KB Home agreed to spend at least $193,000 on wetlands restoration projects in the Red Rock Canyon National Conservation Area managed by the Bureau of Land Management. Projects include fencing Calico and Ash Springs, expanding the riparian enclosure at Wheeler Camp Spring, and removing Tamarisk and other invasive weeds at selected springs.
Last April, the EPA learned that KB Home graded the 160-acre site west of Fort Apache Road in southwestern Las Vegas without the required federal permit from the U.S. Army Corps of Engineers, and filled tributaries leading to the Las Vegas Wash and Lake Mead.
"Through the years, the waterways of the Las Vegas Valley have been severely altered and impaired," said Alexis Strauss, director of the EPA's Water Division for the Pacific Southwest region. "We are pleased the wetlands within the Red Rock Canyon NCA will be restored and permanently protected to help offset the unfortunate loss of aquatic resources at the Huntington subdivision."

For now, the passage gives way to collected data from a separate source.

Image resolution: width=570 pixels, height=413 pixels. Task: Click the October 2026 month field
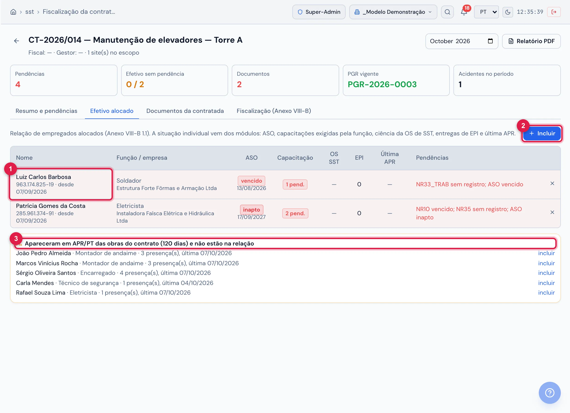pos(461,41)
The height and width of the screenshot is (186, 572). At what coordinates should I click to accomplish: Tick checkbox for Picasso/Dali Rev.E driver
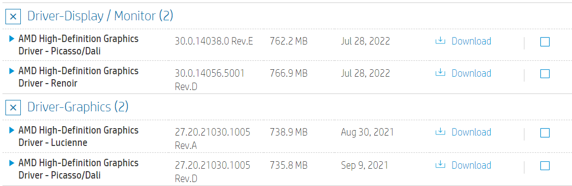click(545, 42)
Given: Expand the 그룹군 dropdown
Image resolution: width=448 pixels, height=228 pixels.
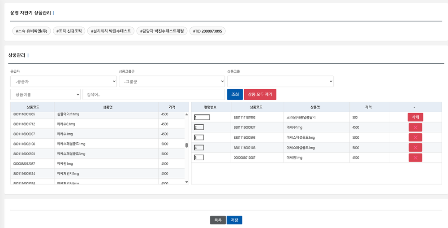Looking at the screenshot, I should click(x=172, y=81).
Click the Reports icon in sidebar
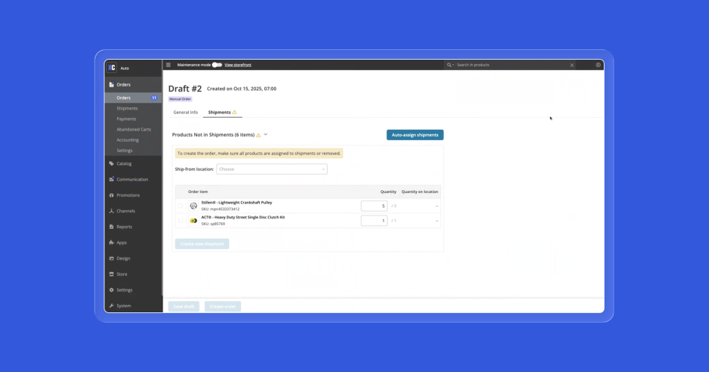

Under the Clean Water Act, a developer must first get a permit before discharging dredged or fill material into regulated waterways.
In their natural state, desert washes can provide many benefits including accommodation of flood waters, maintenance of water quality, recharge of groundwater, and support of fish and wildlife populations. Once damaged, these environments are difficult to restore and the benefits are often permanently lost.